Re: [PATCH resend] mm/memory-failure: fix hugetlb_lock AA deadlock in get_huge_page_for_hwpoison

From: Kefeng Wang

Date: Fri May 22 2026 - 05:20:48 EST




On 5/22/2026 9:03 AM, Wupeng Ma wrote:
Two concurrent madvise(MADV_HWPOISON) calls on the same hugetlb page
can trigger a recursive spinlock self-deadlock (AA deadlock) on
hugetlb_lock when racing with a concurrent unmap:

thread#0 thread#1
-------- --------
madvise(folio, MADV_HWPOISON)
-> poisons the folio successfully
madvise(folio, MADV_HWPOISON) unmap(folio)
try_memory_failure_hugetlb
get_huge_page_for_hwpoison
spin_lock_irq(&hugetlb_lock) <- held
__get_huge_page_for_hwpoison
hugetlb_update_hwpoison()
-> MF_HUGETLB_FOLIO_PRE_POISONED
goto out:
folio_put()
refcount: 1 -> 0
free_huge_folio()
spin_lock_irqsave(&hugetlb_lock)
-> AA DEADLOCK!

The out: path in __get_huge_page_for_hwpoison() calls folio_put() to
drop the GUP reference while the hugetlb_lock is still held by the
hugetlb.c wrapper get_huge_page_for_hwpoison(). If concurrent unmap
has released the page table mapping reference, folio_put() drops the
folio refcount to zero, triggering free_huge_folio() which attempts
to re-acquire the non-recursive hugetlb_lock.
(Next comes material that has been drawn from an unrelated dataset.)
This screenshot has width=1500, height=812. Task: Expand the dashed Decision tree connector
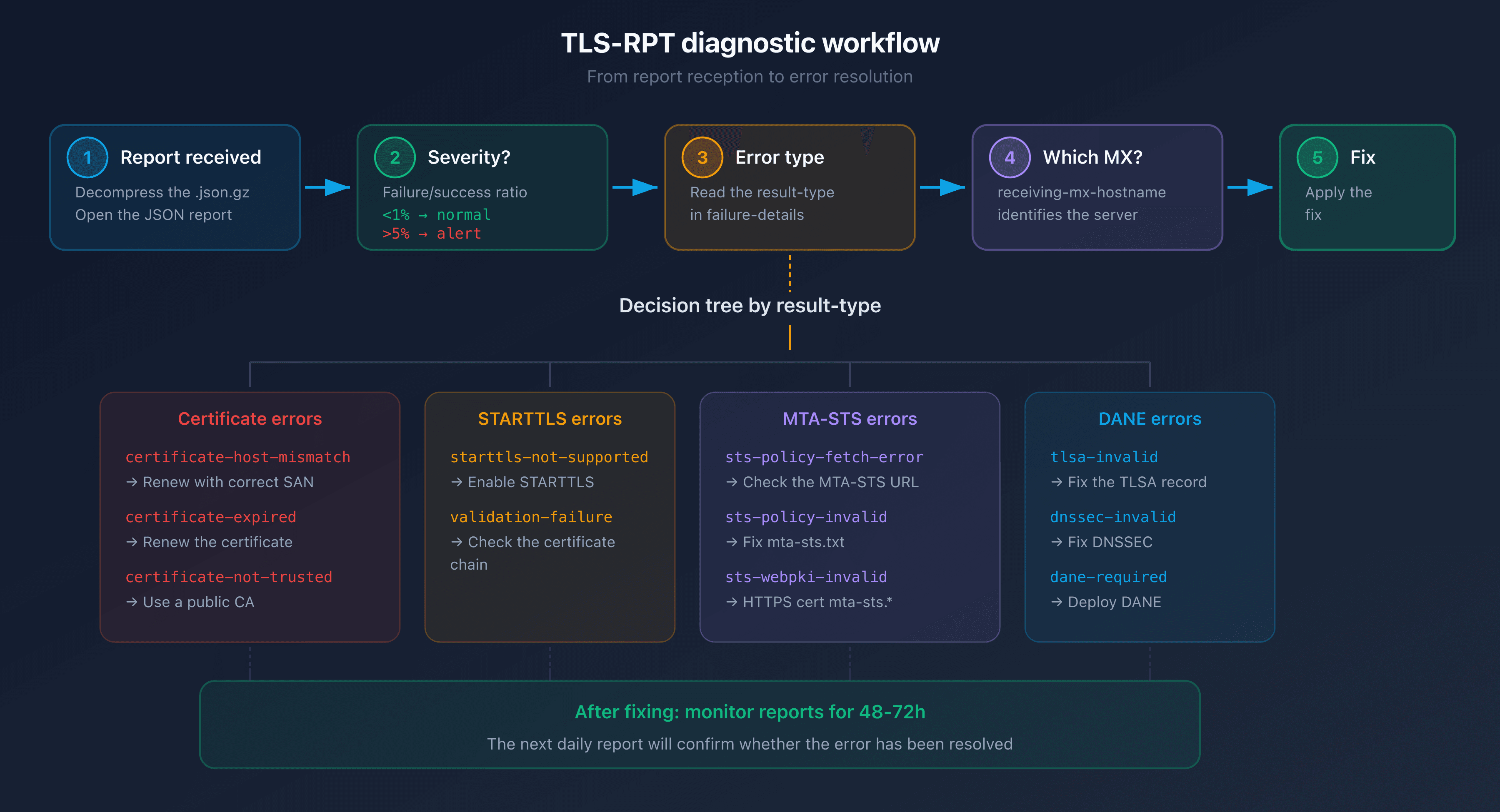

Fix this by moving hugetlb_lock acquisition from the hugetlb.c wrapper
into get_huge_page_for_hwpoison(). Place spin_unlock_irq() before the
folio_put() at the out: label so the folio is always released outside
the lock.

Fixes: 405ce051236c ("mm/hwpoison: fix race between hugetlb free/demotion and memory_failure_hugetlb()")
Signed-off-by: Wupeng Ma <mawupeng1@xxxxxxxxxx>

Reviewed-by: Kefeng Wang <wangkefeng.wang@xxxxxxxxxx>